Simmons and West eventually “reconciled,” allowing the filmmaker to follow his old friend on a tour of Takashi Murakami’s studio in Japan, on a private jet to visit a ceramicist in California, and later to the Wyoming compound where he assembled his Sunday Services (brace for the extraordinary image of Justin Bieber zoning out in an airplane hangar while “Seven Samurai” screens against a massive wall on the background). This renewed access is tinged with the queasy tension of someone who suspects their buddy got body-snatched.

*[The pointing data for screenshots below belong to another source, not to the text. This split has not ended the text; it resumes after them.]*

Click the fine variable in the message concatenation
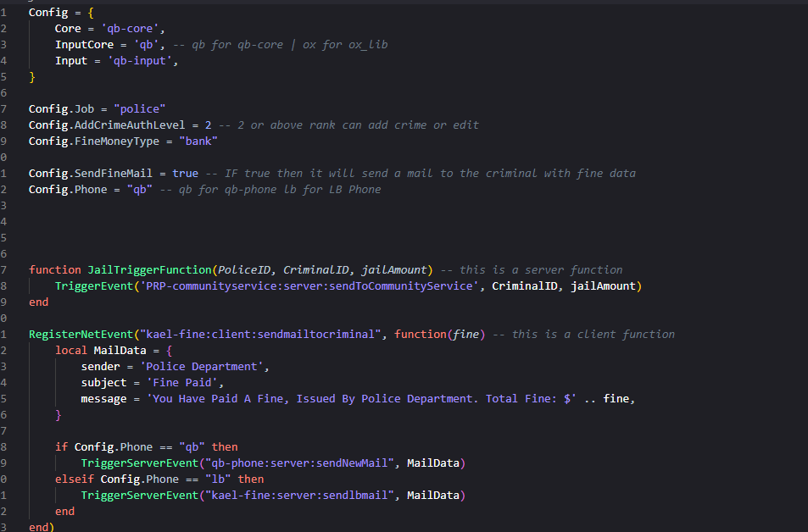The image size is (808, 532). [x=617, y=398]
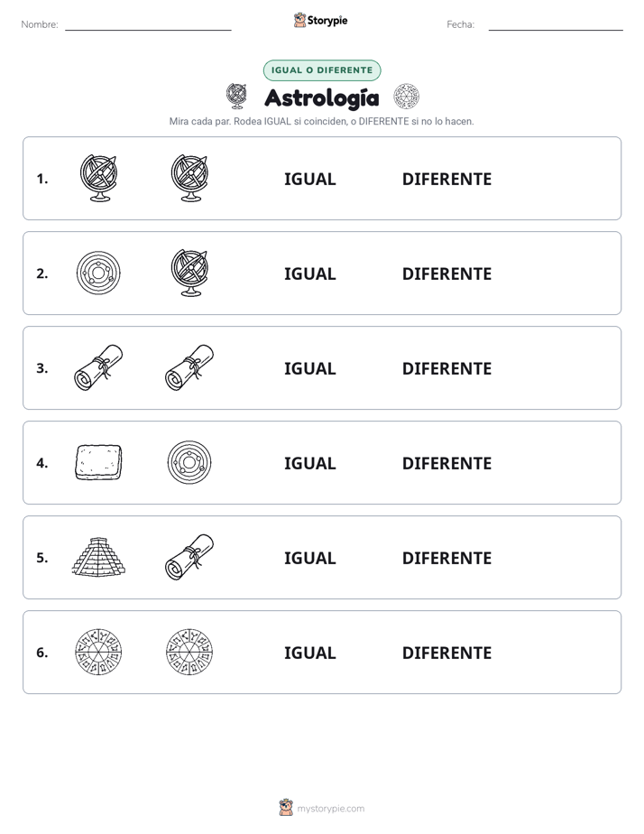
Task: Choose DIFERENTE for question 5
Action: click(x=446, y=558)
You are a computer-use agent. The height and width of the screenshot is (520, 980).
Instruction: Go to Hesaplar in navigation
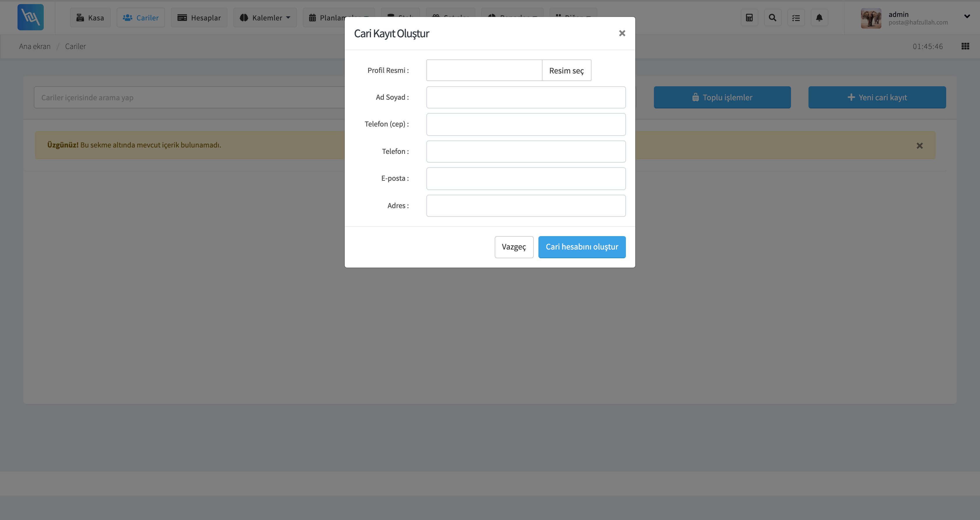[199, 17]
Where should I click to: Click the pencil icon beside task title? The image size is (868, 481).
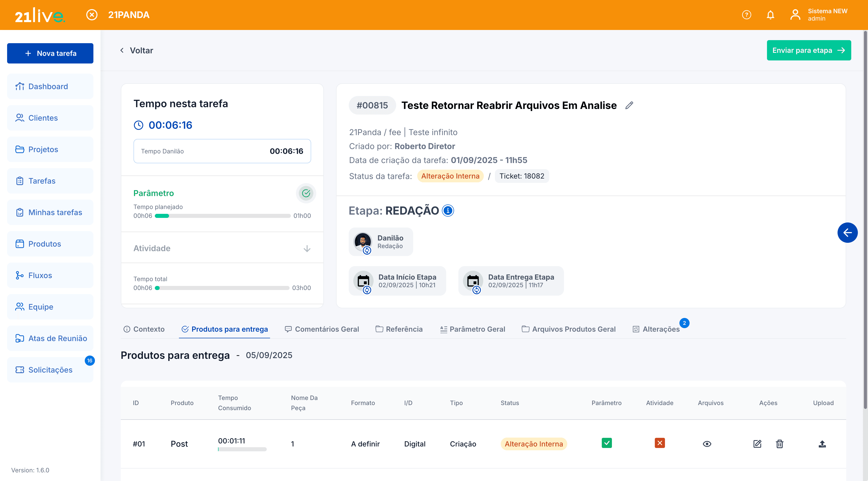(x=629, y=106)
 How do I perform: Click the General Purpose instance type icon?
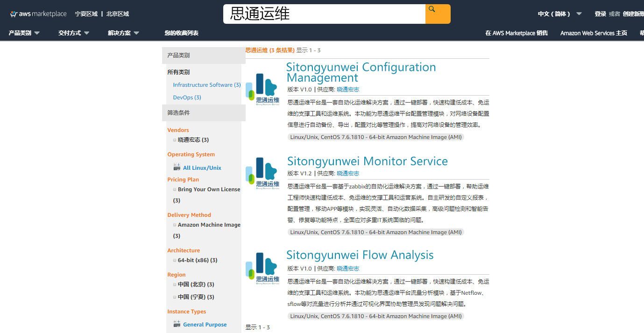pos(177,324)
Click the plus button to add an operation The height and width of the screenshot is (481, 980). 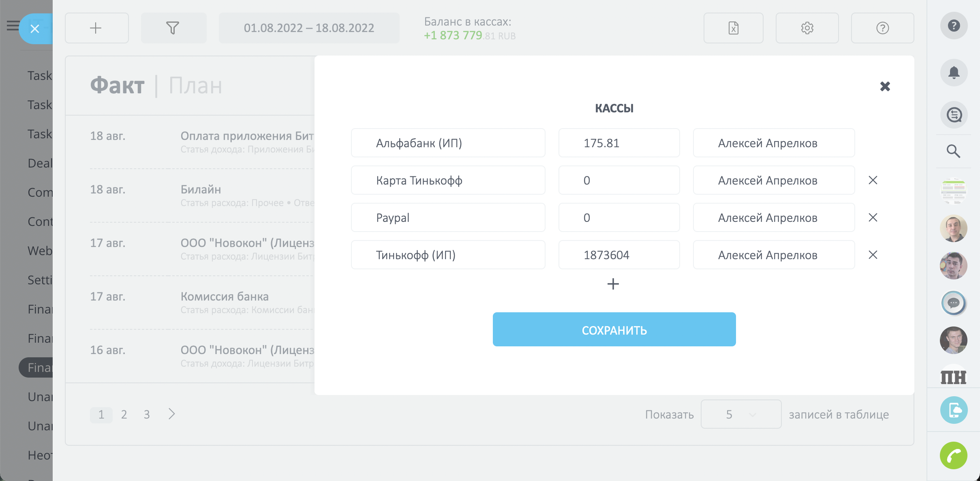[96, 28]
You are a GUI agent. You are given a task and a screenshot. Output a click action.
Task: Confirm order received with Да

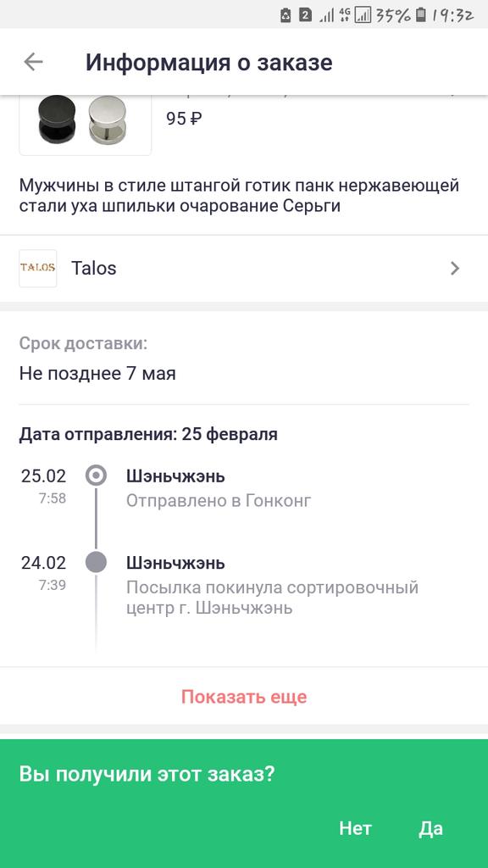click(430, 828)
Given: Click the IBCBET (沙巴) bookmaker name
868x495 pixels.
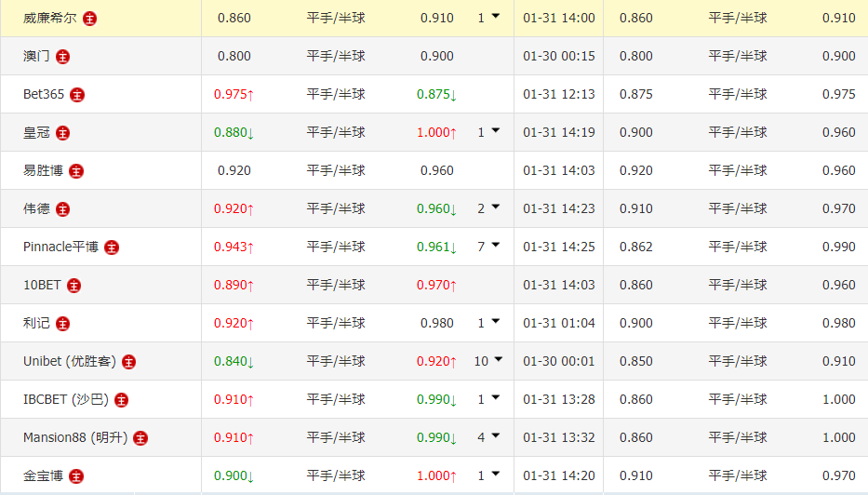Looking at the screenshot, I should click(66, 399).

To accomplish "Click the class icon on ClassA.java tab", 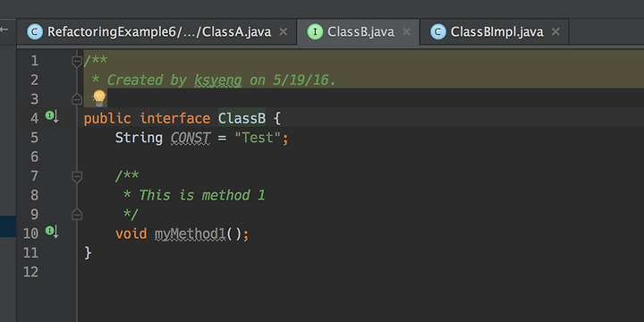I will 35,31.
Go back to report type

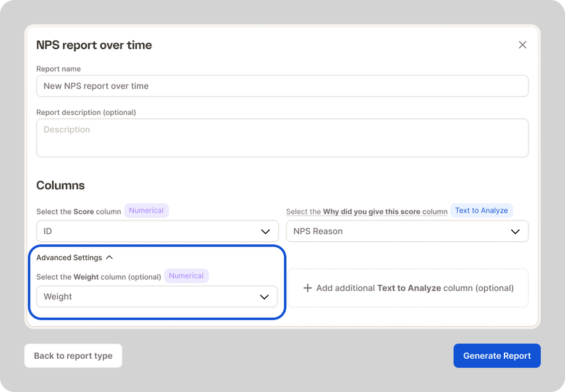tap(73, 355)
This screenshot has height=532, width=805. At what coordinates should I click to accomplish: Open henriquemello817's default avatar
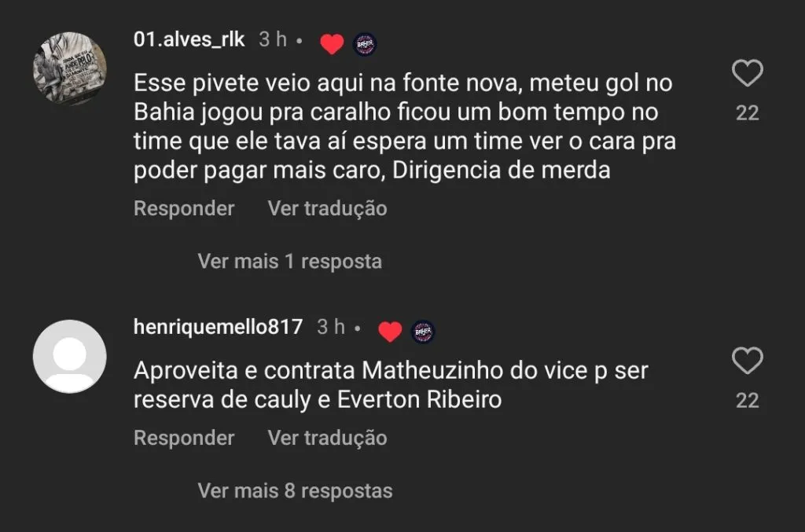[70, 355]
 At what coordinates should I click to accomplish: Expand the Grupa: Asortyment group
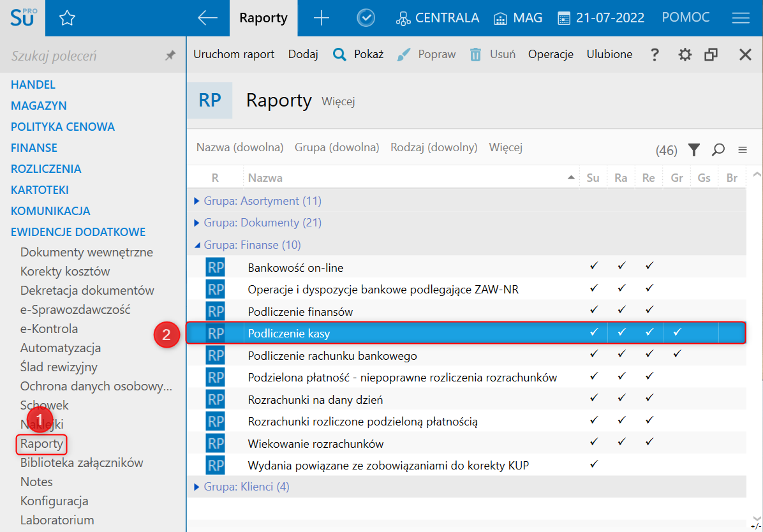click(x=196, y=201)
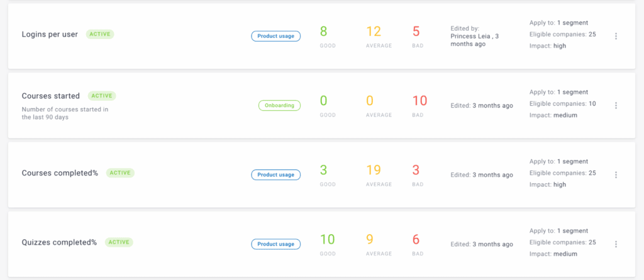Image resolution: width=644 pixels, height=280 pixels.
Task: Click the green good count 8 for Logins per user
Action: click(324, 31)
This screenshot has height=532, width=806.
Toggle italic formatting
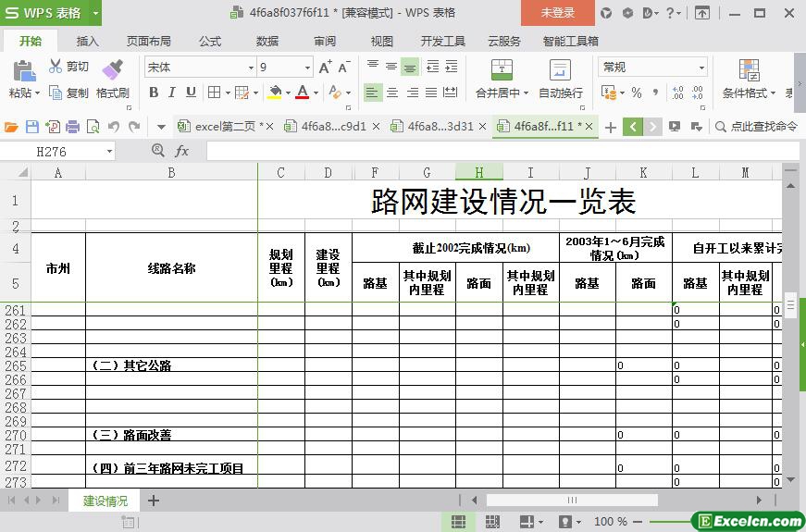(172, 93)
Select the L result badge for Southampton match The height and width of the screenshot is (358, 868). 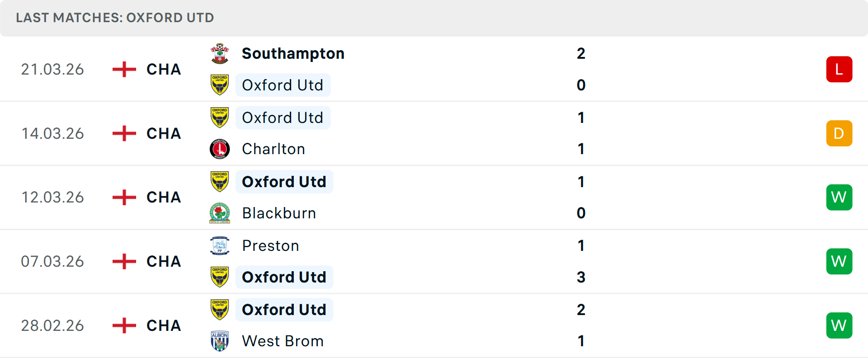pyautogui.click(x=839, y=69)
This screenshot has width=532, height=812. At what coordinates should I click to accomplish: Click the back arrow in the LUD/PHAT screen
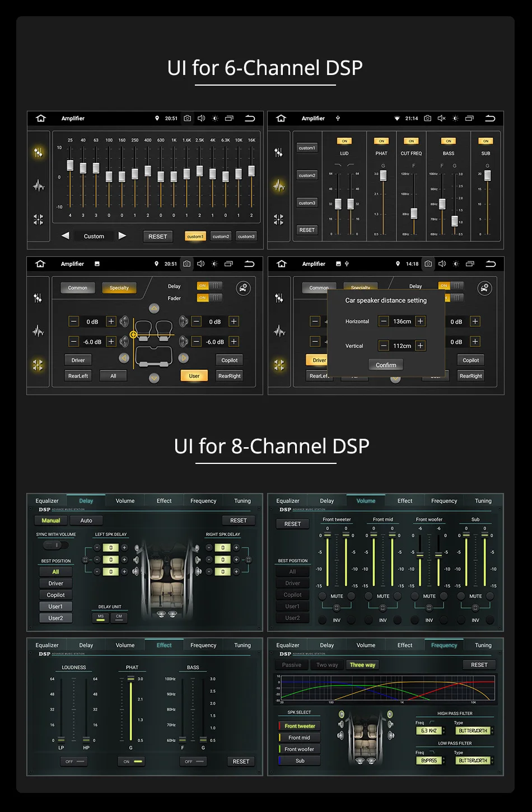point(491,118)
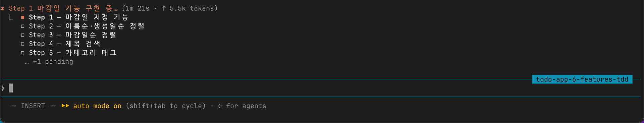644x123 pixels.
Task: Focus the command input field cursor
Action: tap(11, 88)
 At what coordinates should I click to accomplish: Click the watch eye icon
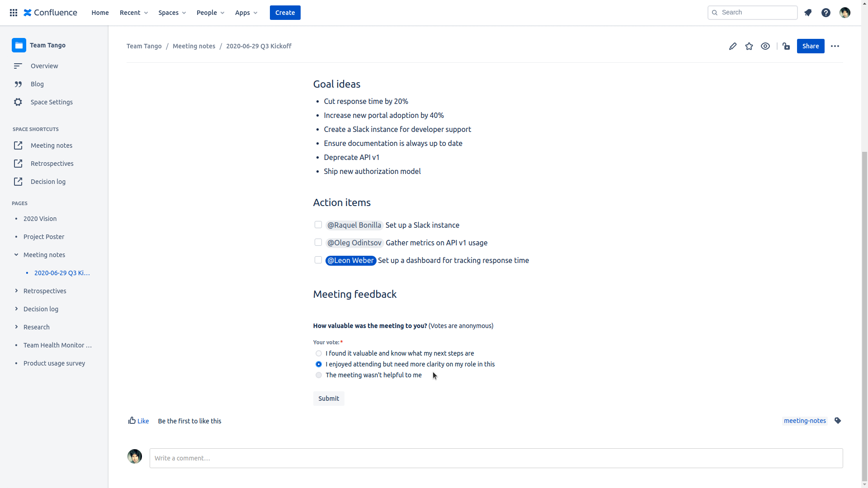(x=765, y=46)
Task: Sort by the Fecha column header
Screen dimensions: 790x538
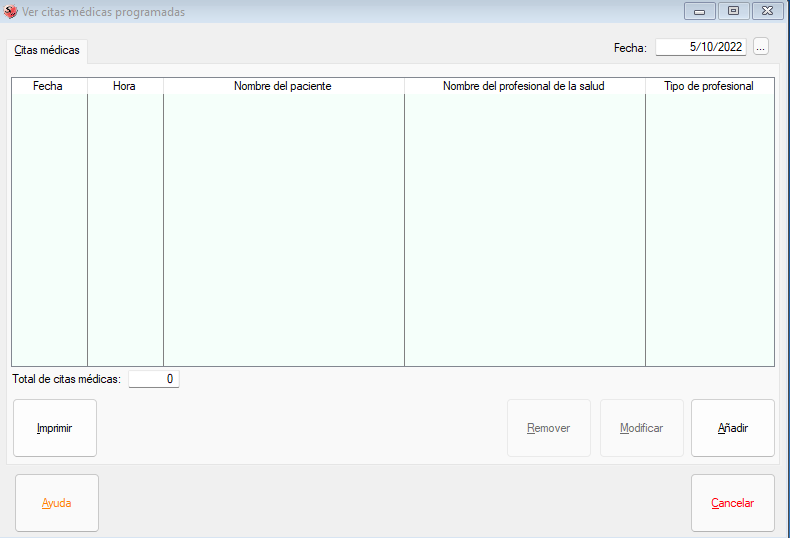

Simmons isn’t much interested in unpacking how or why it feels that way — he broadly attributes everything to God’s plan, leaning on platitudes at West’s most disconcerting moments, and even turning the camera off during one especially unmoored rant out of respect for his friend — but that leaves precious little evidence to back up his claim that Jesus’ grace is helping him and West to turn their pain into power.

The disconnect between what we see (West fist-pumping after every word of a Tucker Carlson monologue) and how Simmons interprets it for us (Kanye is complicated!) is all the more intriguing for that flagrant disconnect, but it also provides a fitting grace note for a documentary that shows us remarkable things despite its unwillingness to look at them closely. It’s a documentary that shares the same name as a pet West’s family had when he was a child — a dog named Genius because he could escape any cage that was placed around him. After almost five hours that flew by like one and could have held my attention for 10 more just like them, “jeen-yuhs” left me less curious about how we might be able to escape from Kanye West than it did about how Kanye West might be able to escape from himself.

Grade: B+

Part I of “jeen-yuhs: A Kanye Trilogy” premiered at the Sundance Film Festival. It will be available to stream on Netflix in three weekly installments beginning on Wednesday, February 16.